Copley v Doyle

Case

[2012] QPEC 24

3 April 2012

No judgment structure available for this case.

[2012] QPEC 24

PLANNING AND ENVIRONMENT COURT

JUDGE R JONES

P & E Appeal No 1788 of 2011

GREGORY CHARLES COPLEY Appellant

and

CECILIA BRIDGET DOYLE
MARIE AGNES DOYLE
PETER DANIEL DOYLE
Co-Respondents

and

LOGAN CITY COUNCIL Respondent

BRISBANE

..DATE 03/04/2012

..DAY 1

RULING

HIS HONOUR:  I am required to rule on an application that I disqualify myself and take no further part in these proceedings on the basis of apprehended bias.

The nature of this application is an application to have the appellant’s notice of appeal struck out or that judgment be given in favour of the co-respondents.  The application has been brought by the appellant, Mr Copley, and is opposed by the respondent, the Logan City Council, and the co-respondents. Having regard to the nature of this application, it is materially different to any proceedings involving the substantive hearing of the appeal on the merits.

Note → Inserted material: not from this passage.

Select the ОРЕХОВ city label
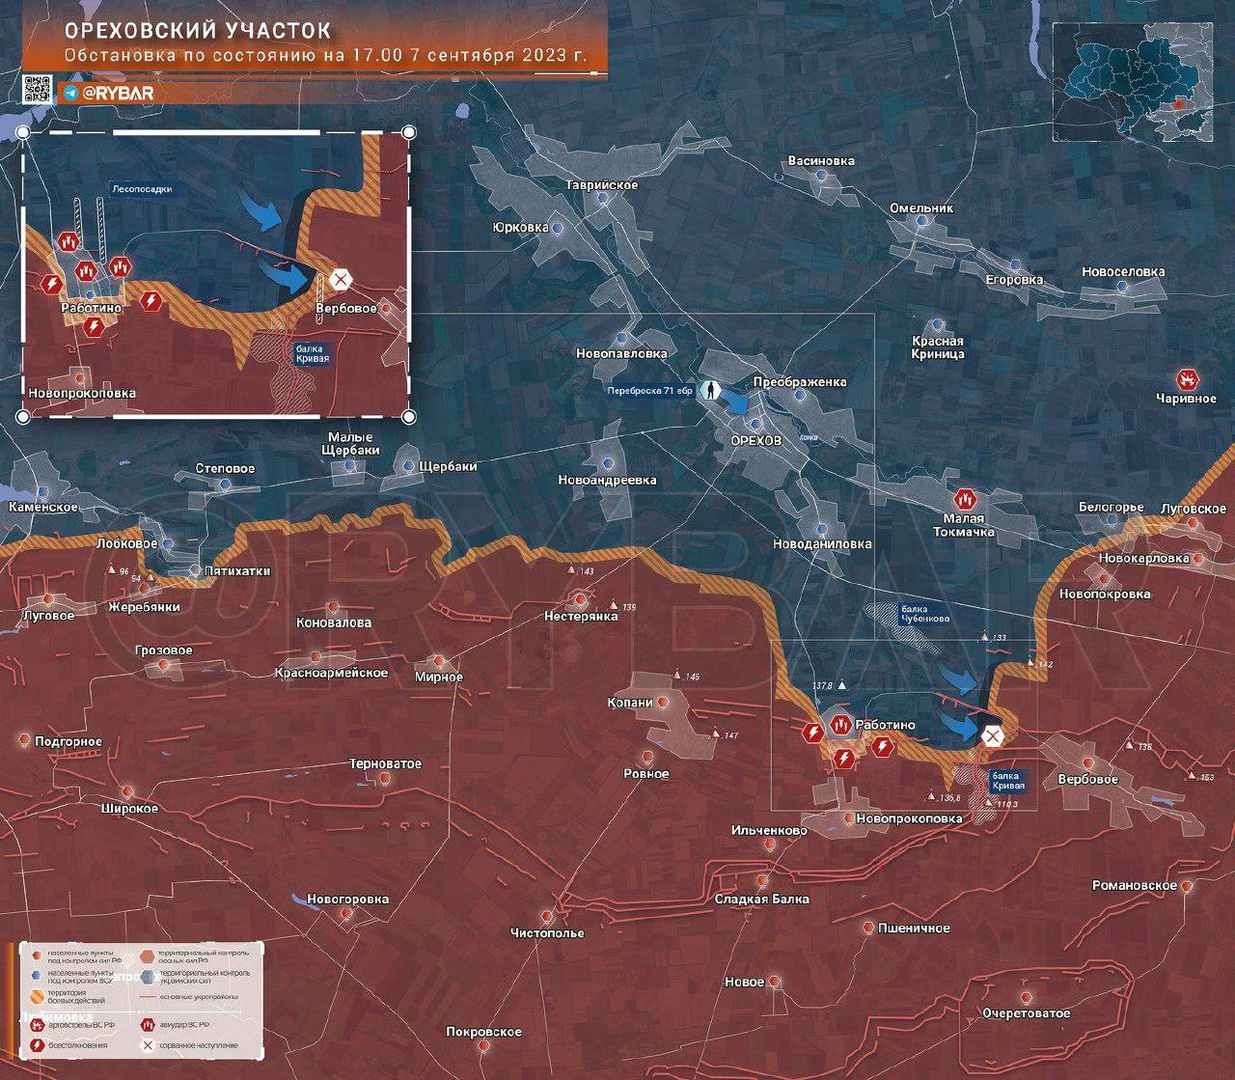 [x=756, y=440]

The circumstances leading up to this application arose, broadly speaking, in this way:  During the course of Mr Connor's submissions, it became apparent that some of the matters relied on by the appellant were familiar to me.  As submissions advanced, I recalled and after discussing the matter with Mr Copley, he confirmed that when I was a member of the Land Court, I heard an appeal against unimproved value attributed to his land by the then-Department of Natural Resources and Mines.

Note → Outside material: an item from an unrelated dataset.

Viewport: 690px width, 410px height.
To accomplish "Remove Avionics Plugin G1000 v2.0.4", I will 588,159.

I handed down a decision in the Land Court, which is Copley and the Department of Natural Resources and Mines [2007] QLC 110. Over the luncheon break, Mr Copley had time to consider that judgment and submitted that I should disqualify myself on the basis of apprehended bias, essentially because I had, in effect, made adverse findings concerning the issue of flooding. It needs to be pointed out immediately that the land the subject of Mr Copley's appeal to the Land Court is not the same land the subject of this appeal. Mr Copley's land is on the opposite side of the Logan River.

The appellant, in his amended notice of appeal to this court, refers to the issue of flood impacts on the subject land and says, "Upon consideration of the impact of flooding on the subject site in 1947, 1974, 1976 and the more severe impact from the floods before and including 1887 and the 1893 flood, and after giving weight to new flood levels which are based on climate change, sea level rise predictions from the intergovernmental panel on climate change, and as prospective purchasers of the land at the subject site will be unforgiving if they find out that their inundated homes were built with full knowledge that flooding was inevitable; therefore, the respondents negotiate a decision notice and amended development approval is unacceptable for the subject site situated on sensitive environmental Logan River flat land, and the Court is requested that that decision be set aside."

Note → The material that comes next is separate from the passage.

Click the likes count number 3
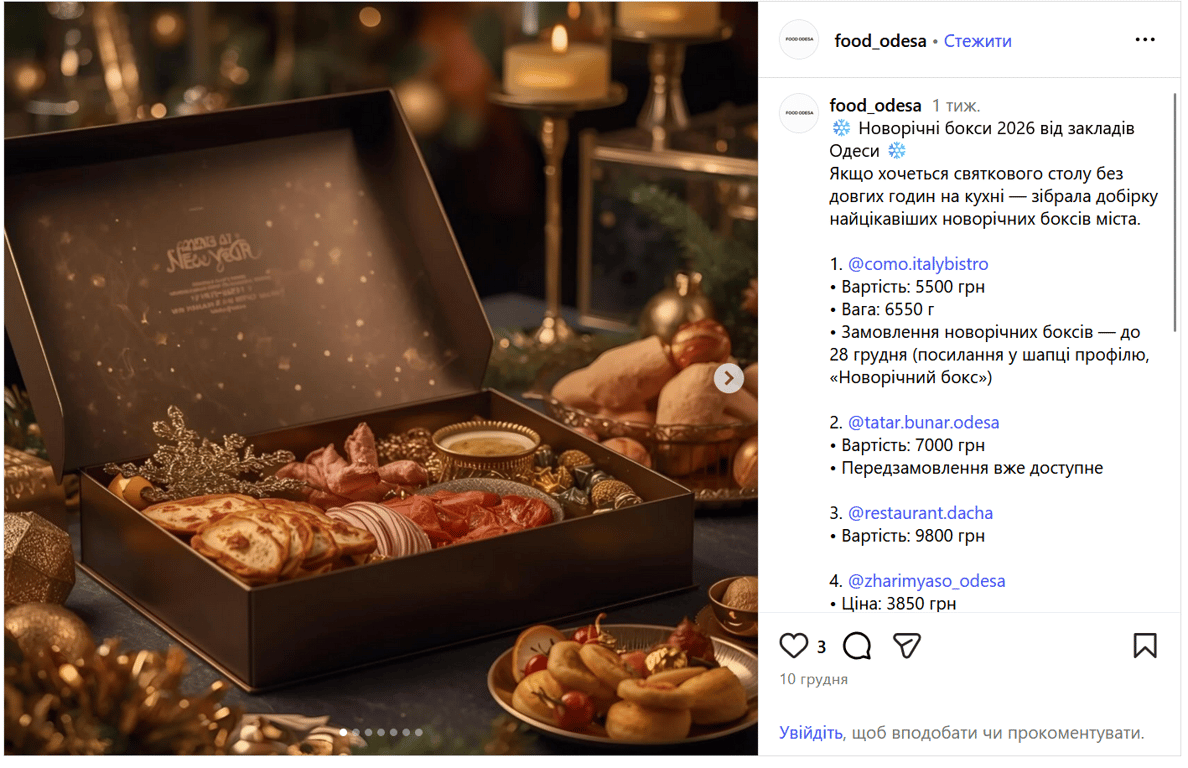The width and height of the screenshot is (1188, 768). coord(821,647)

In the affidavit of Mr Copley filed with leave today under the heading "flooding", it is asserted, "As to my appeal, ground number one, my witnesses will give evidence to support levels established by Beaudesert Shire Council surveyor and set out in his report, and more particularly described on page reference number", et cetera.

And then, continuing the quote, "Contrary to the various levels contained in the respondent's material which are chiefly based on modelling and supposition, I will provide at trial first hand eye witness accounts as to what level the 1974 flood reached at the top of Thompson creek over Wearing Road at north Maclean and situated approximately 700 metres north of Maclean Bridge."

In the - my decision of the Land Court it was noted in paragraph 5 that the actual extent of inundation over Mr Copley's land was the most critical issue in that appeal.  In paragraph 10 of my reasons, I observe that Mr Copley had relied on observations and oral and written statements of various people but that the authors of the various admissible statements and documents that were relied on by Mr Copley were not called.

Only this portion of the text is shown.